When she examined me, Dr. Sidana explained that about 5% of CAR-T patients experience double-vision and other more serious side-effects like face drooping or minor stroke. This is especially likely if a patient like me has experiened neurotoxicity during the CAR-T hospitalization. I seem to have a knack for ending up on the wrong-end of the bell-curve. (My record so far is being among 1% or less of multiple myeloma patients who develop jaw osteonecrosis.) Dr. Sidana confirmed that it was my left optic nerve that was affected, but no other neurologic symptoms for now. She recommended starting on the steroid Dexamethasone twice a day as soon as I could to reduce the inflammation of the optic nerve. I happen to have a stash at home left-over from my cancer treatment days before CAR-T. Dex is one of the standard meds that are included along with many other cancer regimes. I could start on these that night when I got home and pick up the prescription later in the week.

Dr. Sidana also seconded Dr. Epstein's recommendation that I start getting monthly antigen infusions. It's a four hour infusion. Unfortunately, Kaiser couldn't schedule one until August 15. Dr. Sidana felt this should happen much sooner so she will talk with Dr. Green at Kaiser to see if it can be moved up. Otherwise, she said they would do it at Stanford. (I'm assuming Kaiser has to give permission which gets me back into the Kaiser-Stanford duel.) I'd rather not drive to Palo Alto for a 4 hour infusion since that would take up most of my day and then some. Not to mention dealing with double-vision. This time, I'll definitely plan to have someone else to drive me if I need to go to Stanford. Still waiting to hear how this turns out.
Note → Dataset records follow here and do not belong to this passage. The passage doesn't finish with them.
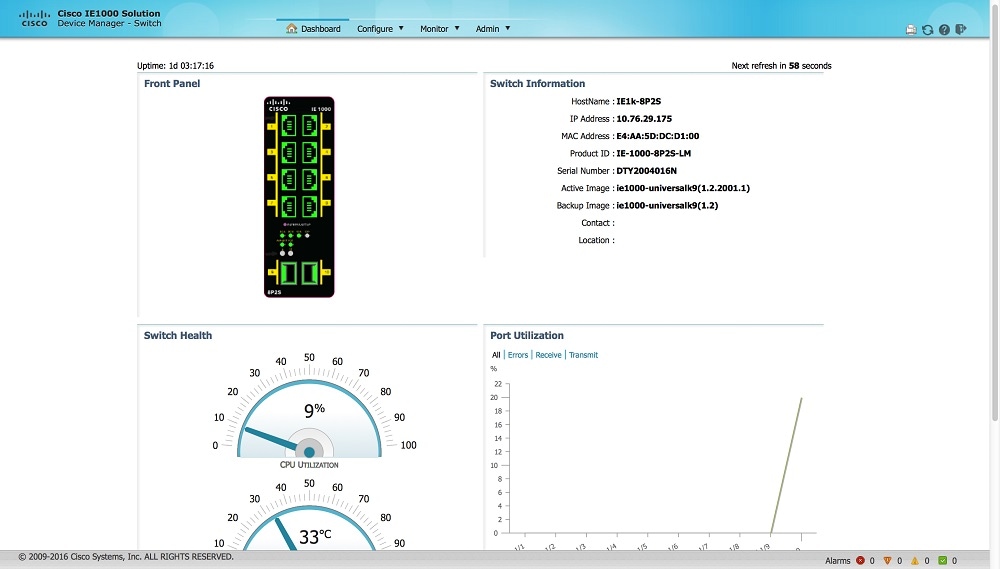Image resolution: width=1000 pixels, height=569 pixels.
Task: Open the Admin dropdown menu
Action: (492, 29)
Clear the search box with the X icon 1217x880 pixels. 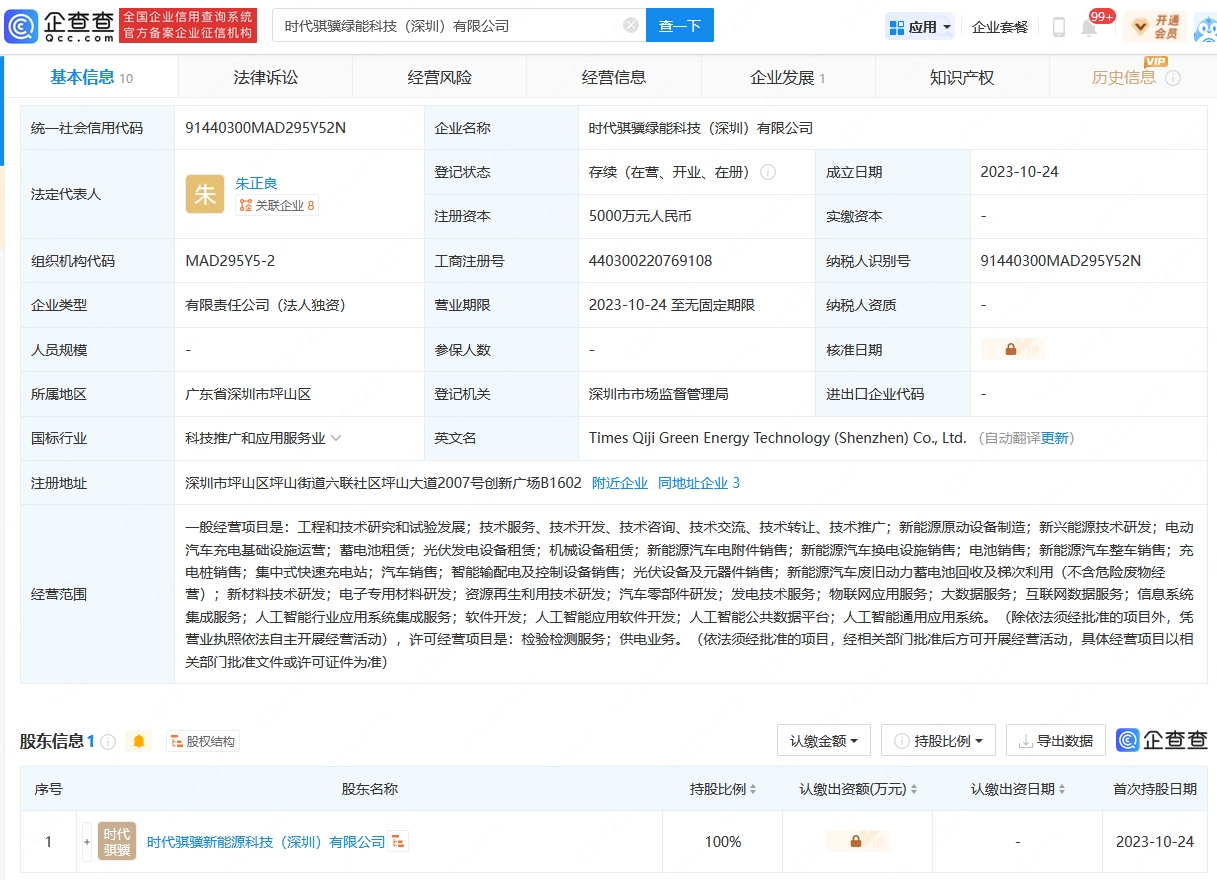click(630, 26)
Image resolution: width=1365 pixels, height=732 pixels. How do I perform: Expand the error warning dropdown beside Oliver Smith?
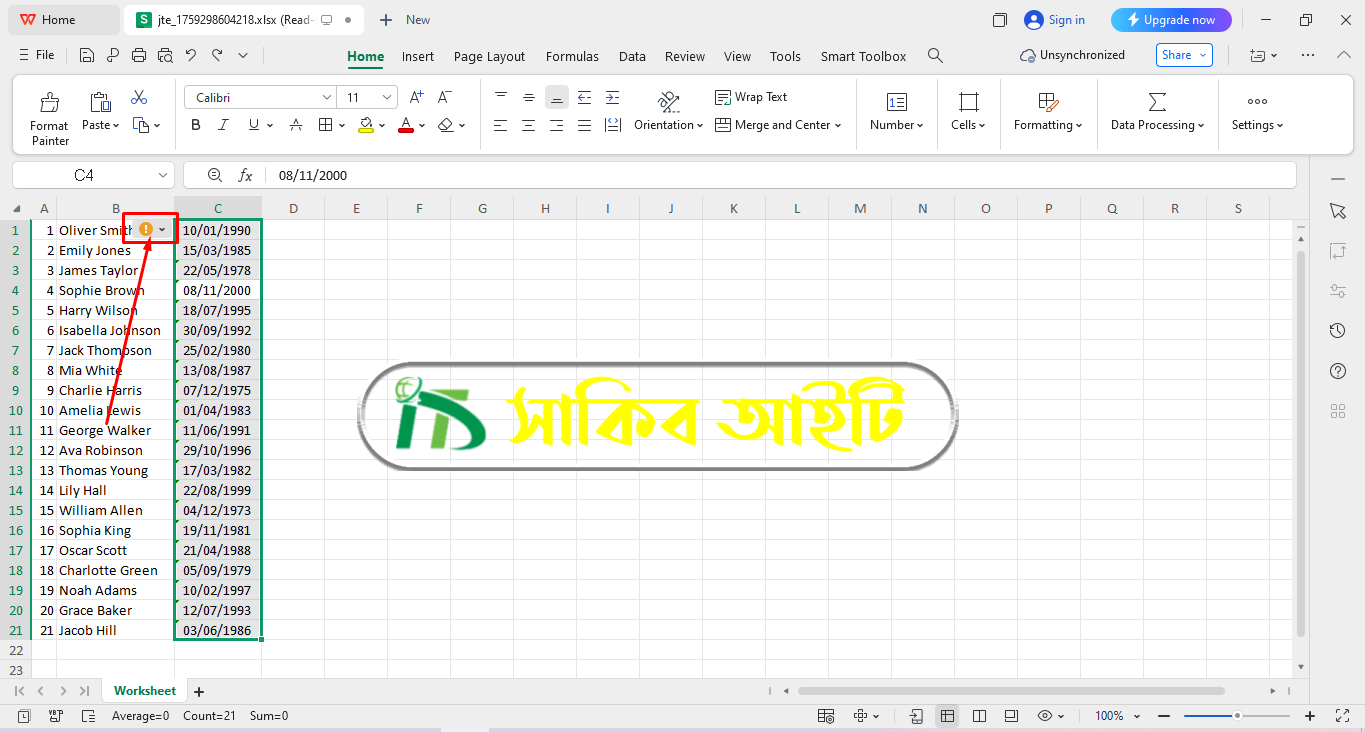tap(162, 230)
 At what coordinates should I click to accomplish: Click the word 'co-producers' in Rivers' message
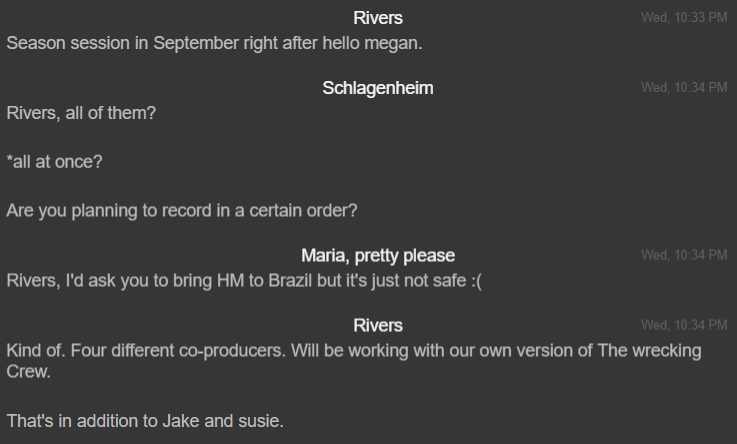pos(231,351)
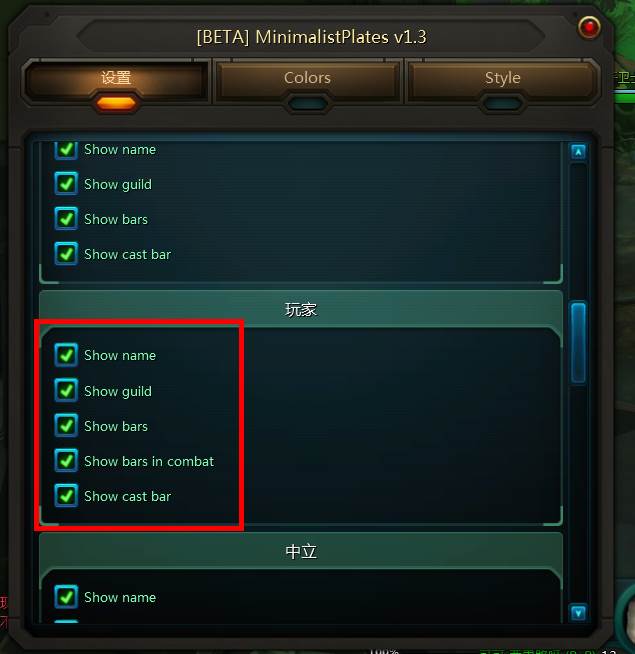
Task: Uncheck Show cast bar in top section
Action: tap(66, 254)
Progress on the coughing front. I'm coughing much less and very little phlegm. I'm attributing this to the antibiotic Dr. Epstein at Stanford put me on. Even though I'm technically over the pneumonia, there are residual effects that may include bacterial and/or viral infection. Dr. Kwaan the Kaiser pulmonologist is sending me an aerobika flutter valve to help clear the mucus in my lungs. My living room coffee table, dining room table and kitchen table are starting to accumulate pill bottles, pill organizers and other medical tchotchkes. Maybe a garage sale when this is all over.

On Tuesday, Dr. Liang a Kaiser head and neck surgeon, let me know that he needed me to get a CAT scan of my sinus area before he could see me on Saturday. The soonest appointment I could get at Kaiser Oakland was August 15 which meant I would need to re-schedule with Dr. Liang. However I dug in and called Kaiser Richmond. Success for Wednesday! Because it was only a sinus scan, it was a Quick trip. (That's an inside joke with my friend Polly who drove me.) Driving more than a few familiar blocks is about as much as I'm comfortable with right now given my double-vision. Also, thanks to Chuck who drove me to my appointment with Sam at Kaiser Oakland earlier in the day. Sam confirmed the double-vision diagnosis and etiology. He's making an appointment with the optometrist to check my vision and scheduling an MRI to scan my brain. I'm hoping there's some gray matter still left in there.

The steroids help with my double-vision, but it's a temporary fix that only lasts a few hours before the double-vision returns. More than two doses a day and prolonged use is not recommended and can have dangerous side-effects. More side-effects I don't need. I'm hoping yesterday's CAT-scan and my exam on Saturday by Dr. Liang will deal with my lack of taste and smell. Now, not even vinegar. It's becoming a bit of a battle to cook and eat since everything pretty much tastes the same. Like nothing.

Not exactly showing double-vision, but these are the closest photos I could come up with: Monkey Flower (Diplacus aurantiacus), Las Trampas Regional Wilderness; Blue Oak, (Quercus douglasii), Henry Coe State Park.